2012 campaigns and the downgrade effect
Keep an eye on 10 states with highest unemployment rates; Obama won six in 2008


The downgrading of U.S. government bonds by Standard & Poor’s has become a campaign-shaping event for President Barack Obama and whoever his Republican adversary turns out to be. In fact, it's ensured that the 2012 election will be fought on the battlefield of debt and unemployment.

The reverberation from that demotion means that Electoral College math (270 electoral votes needed to win) is now on a collision course with budget math (trillions of dollars in reduced spending and increased taxes), and labor market math (14 million unemployed).

Of the 10 states that now have the highest unemployment rates, Obama won six of them in 2008.

Four of them — Nevada, Florida, Michigan, and North Carolina — account for nearly a quarter of the electoral votes needed to win the presidency.


and further down, something i'm curious about:

Who will serve on new 'super-committee'? Might that committee produce the compromise that Obama seeks?

Here’s one test: Whether the committee includes at least one Republican who has supported increases in revenues — not necessarily achieved through higher income tax rates, but through a simpler, more efficient tax code — and at least one Democrat who has supported cuts in entitlement spending that go beyond those assumed in last year’s health care overhaul (which aims for about $500 billion in reduced Medicare outlays over the next ten years).

If the joint committee wants significant reductions in entitlements costs, it might need to rethink the Democrats’ landmark achievement of 2010: health care reform.

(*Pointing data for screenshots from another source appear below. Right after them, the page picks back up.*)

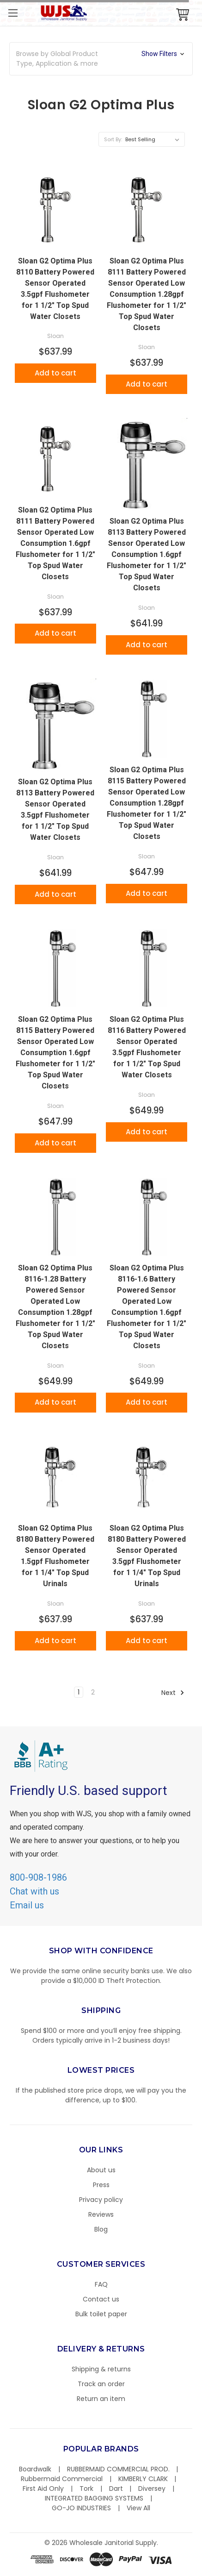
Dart (116, 2488)
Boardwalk (35, 2469)
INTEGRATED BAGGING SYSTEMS (94, 2498)
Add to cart (55, 373)
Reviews (101, 2214)
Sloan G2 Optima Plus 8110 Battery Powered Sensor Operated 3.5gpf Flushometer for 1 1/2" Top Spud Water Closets (55, 288)
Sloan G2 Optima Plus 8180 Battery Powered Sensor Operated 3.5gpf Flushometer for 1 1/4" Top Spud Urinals (147, 1556)
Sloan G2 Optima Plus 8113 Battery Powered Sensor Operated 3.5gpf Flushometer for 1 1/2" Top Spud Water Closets (55, 809)
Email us (27, 1905)
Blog (101, 2229)
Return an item (101, 2398)
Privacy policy (101, 2199)
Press (101, 2184)
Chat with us (34, 1891)
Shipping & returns (101, 2369)
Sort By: (113, 139)
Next (172, 1692)
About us (101, 2170)
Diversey (151, 2488)
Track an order (101, 2383)
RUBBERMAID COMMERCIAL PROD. (118, 2469)
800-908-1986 (38, 1877)
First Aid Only (43, 2488)
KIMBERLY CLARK (143, 2478)
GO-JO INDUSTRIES (81, 2508)
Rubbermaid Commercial (62, 2478)
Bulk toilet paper (101, 2314)
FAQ (101, 2284)
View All (138, 2508)
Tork (86, 2488)
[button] (101, 58)
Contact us (101, 2299)
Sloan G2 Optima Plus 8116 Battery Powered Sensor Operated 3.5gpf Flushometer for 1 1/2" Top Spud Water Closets (147, 1047)
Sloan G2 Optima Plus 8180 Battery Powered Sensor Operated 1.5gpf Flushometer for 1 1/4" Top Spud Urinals (55, 1556)
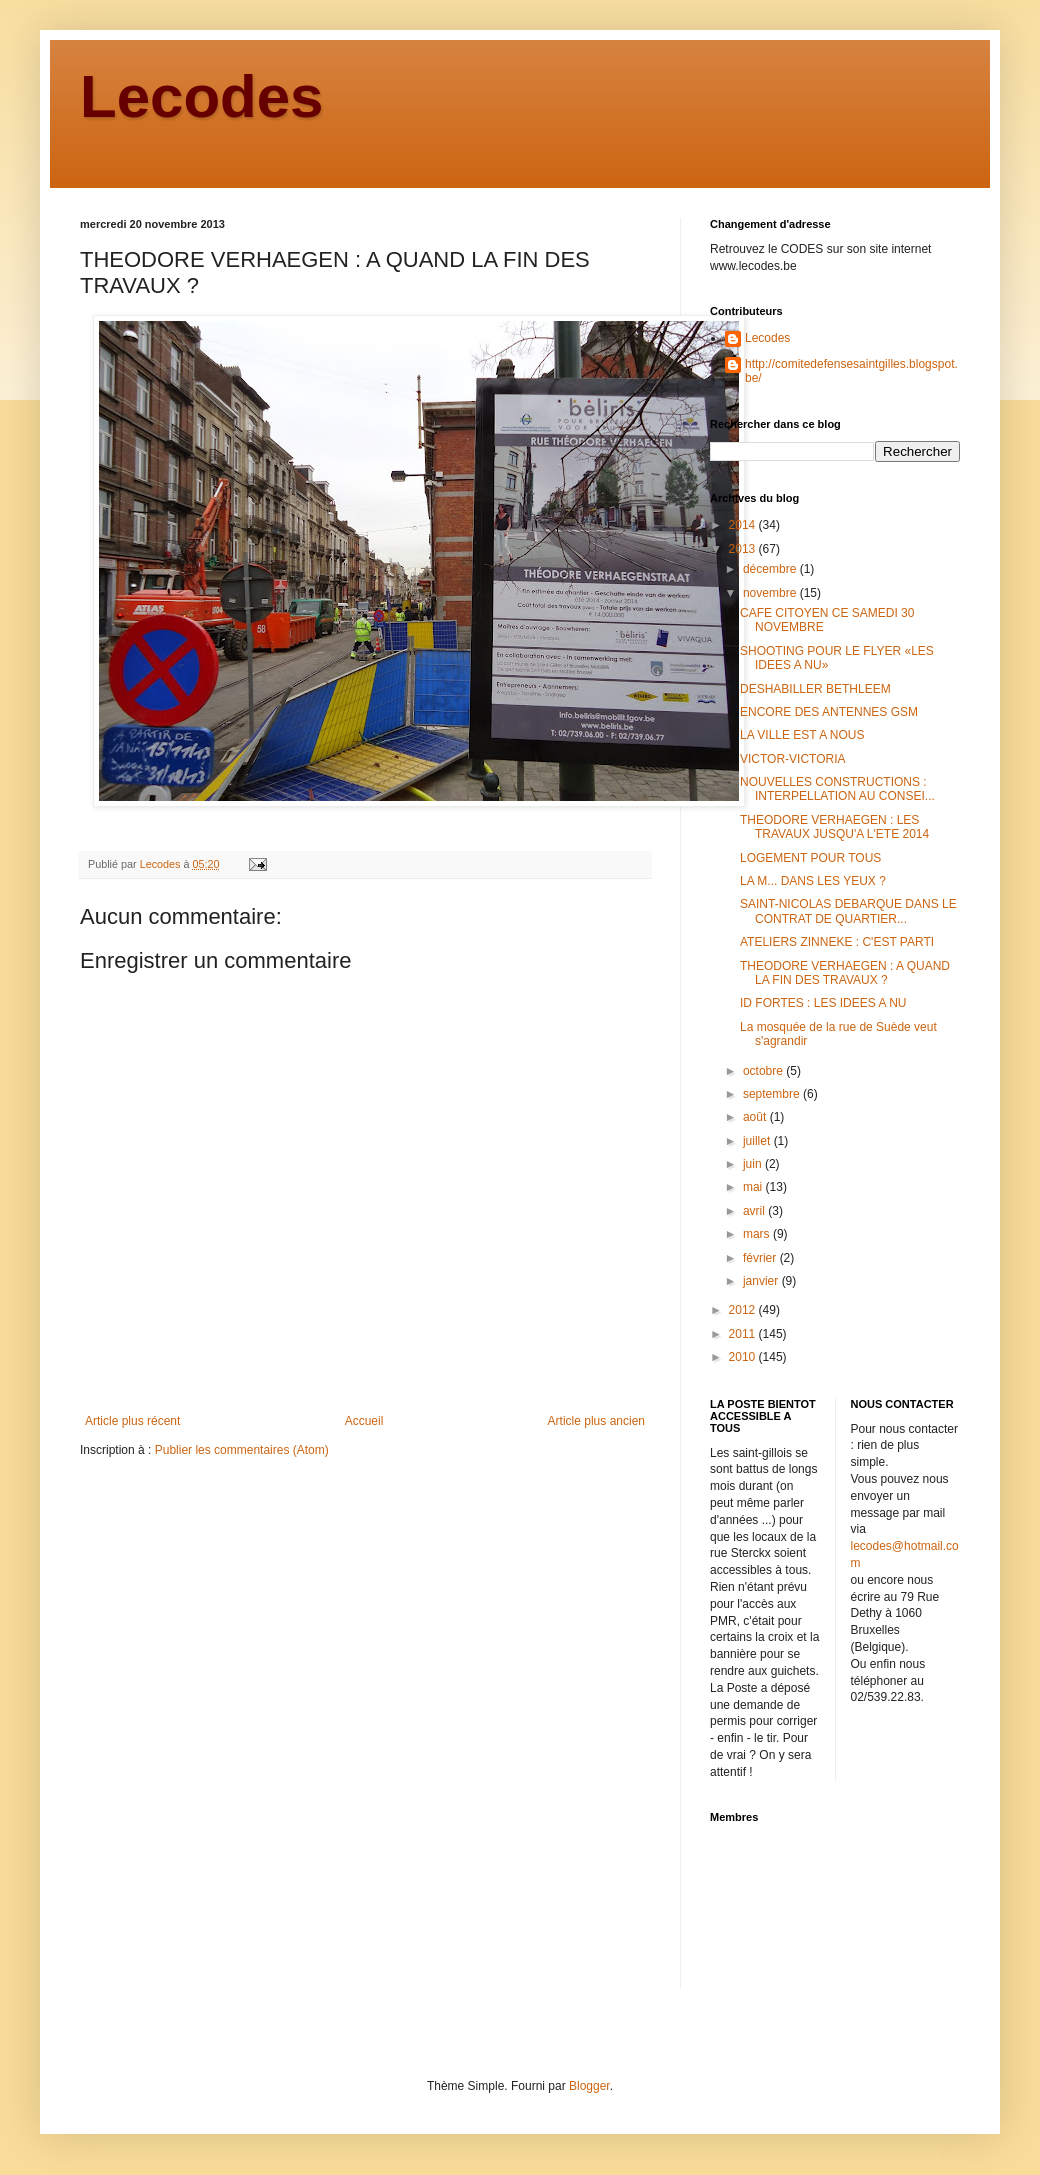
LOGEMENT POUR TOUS (810, 858)
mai (754, 1187)
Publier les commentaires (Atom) (242, 1450)
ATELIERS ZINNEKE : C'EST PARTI (837, 942)
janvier (762, 1281)
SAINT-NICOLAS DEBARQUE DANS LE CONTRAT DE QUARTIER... (848, 911)
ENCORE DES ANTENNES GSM (829, 712)
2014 (744, 525)
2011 (744, 1334)
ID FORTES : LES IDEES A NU (823, 1003)
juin (754, 1164)
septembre (773, 1094)
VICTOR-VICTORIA (793, 759)
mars (758, 1234)
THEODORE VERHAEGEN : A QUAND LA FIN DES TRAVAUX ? (845, 973)
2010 (744, 1357)
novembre (771, 593)
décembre (771, 569)
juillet (758, 1141)
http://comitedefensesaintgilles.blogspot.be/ (851, 371)
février (761, 1258)
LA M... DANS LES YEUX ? (813, 881)
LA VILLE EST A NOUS (802, 735)
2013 (744, 549)
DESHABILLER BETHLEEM (815, 689)
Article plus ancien (596, 1421)
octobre (764, 1071)
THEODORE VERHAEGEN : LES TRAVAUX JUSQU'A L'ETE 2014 (834, 827)
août (756, 1117)
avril (755, 1211)
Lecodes (201, 96)
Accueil (364, 1421)
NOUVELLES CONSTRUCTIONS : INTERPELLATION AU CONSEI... (837, 789)
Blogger (589, 2086)
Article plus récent (132, 1421)
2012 (744, 1310)
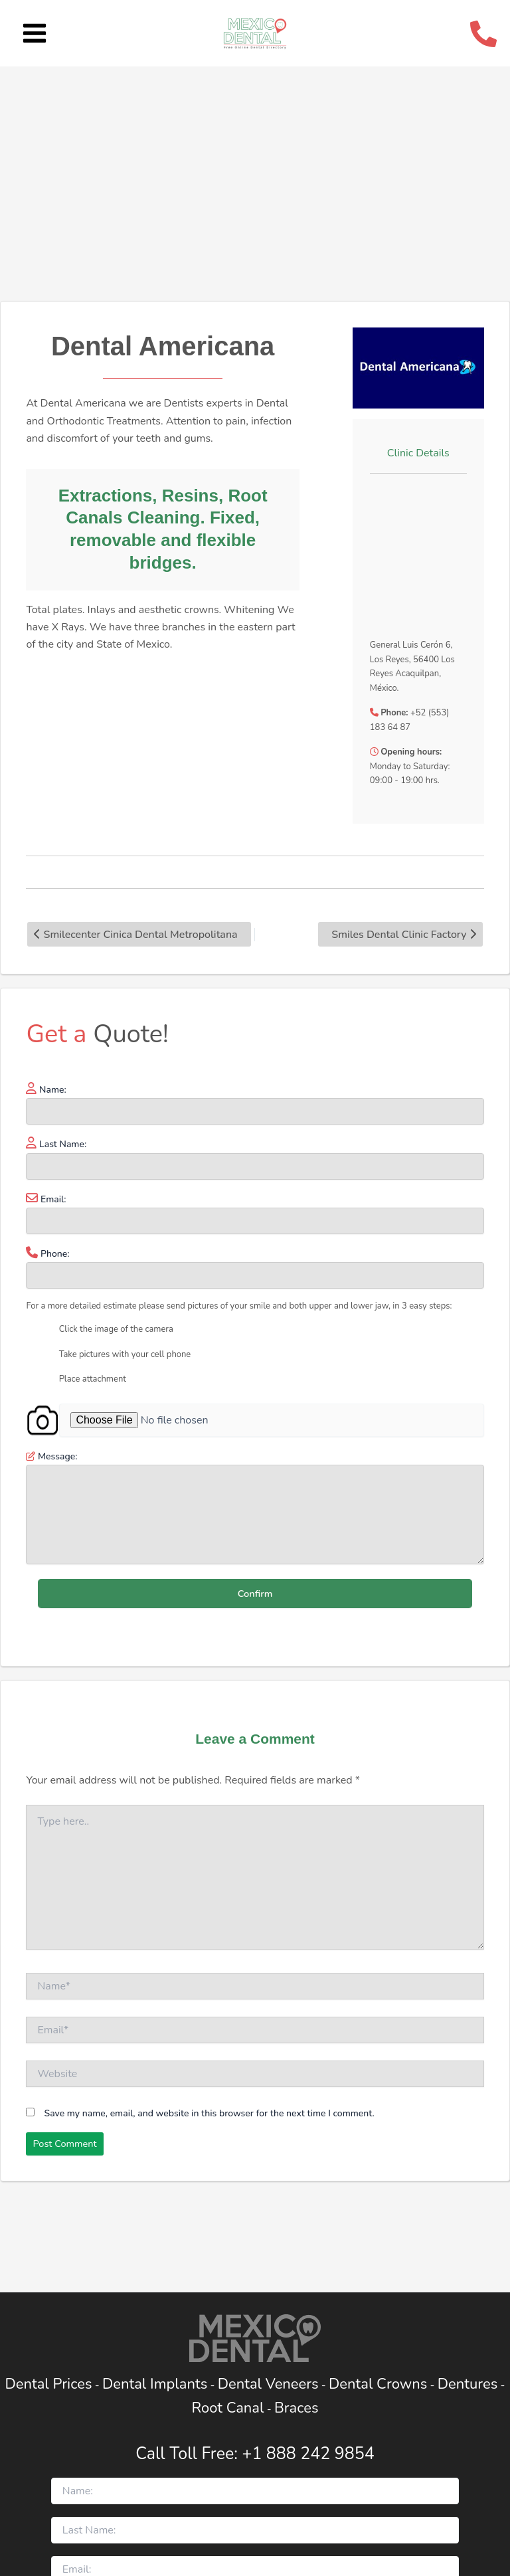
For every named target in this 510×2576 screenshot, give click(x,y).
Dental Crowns (378, 2384)
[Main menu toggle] (34, 33)
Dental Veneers (268, 2384)
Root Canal (228, 2408)
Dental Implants (154, 2384)
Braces (296, 2408)
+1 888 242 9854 (308, 2453)
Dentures (468, 2384)
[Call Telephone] (483, 34)
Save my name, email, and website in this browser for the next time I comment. (209, 2113)
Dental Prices (48, 2384)
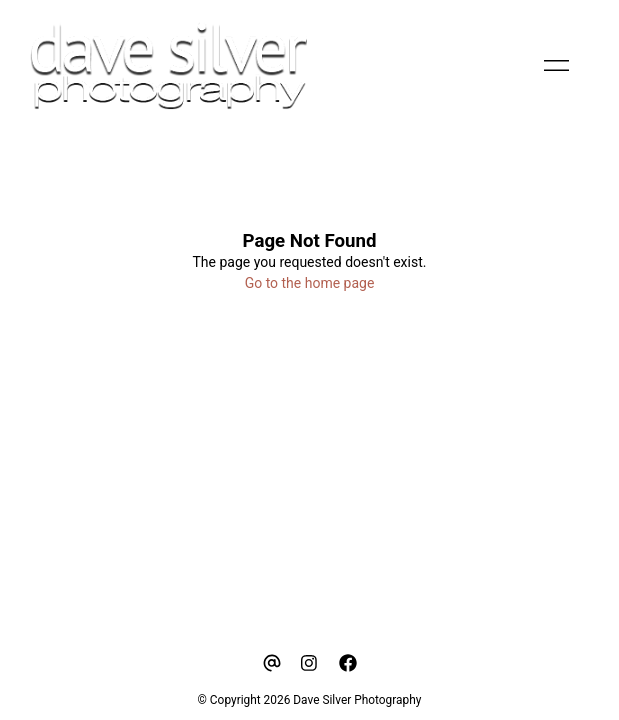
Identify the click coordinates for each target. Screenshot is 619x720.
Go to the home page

For instance, starting in 2014, the health care overhaul expands Medicaid by 17 million beneficiaries (about a one-third increase), with $627 billion in new spending in the first ten years.

Former Wisconsin Sen. Russ Feingold, who flirted with running for the Democratic presidential nomination in 2008 and who now leads a group called Progressives United, told his supporters, “We must make sure the Democrats appointed by Harry Reid and Nancy Pelosi are willing to hold the line, insisting on new revenue and no cuts to Social Security or Medicare benefits.”

Obama didn’t use the word “cuts” Monday, instead offering the calming phrase, “modest adjustments to health care programs like Medicare.”

Loyal Democratic voters will be eyeing that committee to see if proposed Medicare and Medicaid cuts would indeed be “modest” or threatening to them.

...and that's my beef with obamacare above.. 'it saves medicare money' they yell 'it's wonderful'.

but look at medicaid. that's a $127 billion net increase in spending between the two.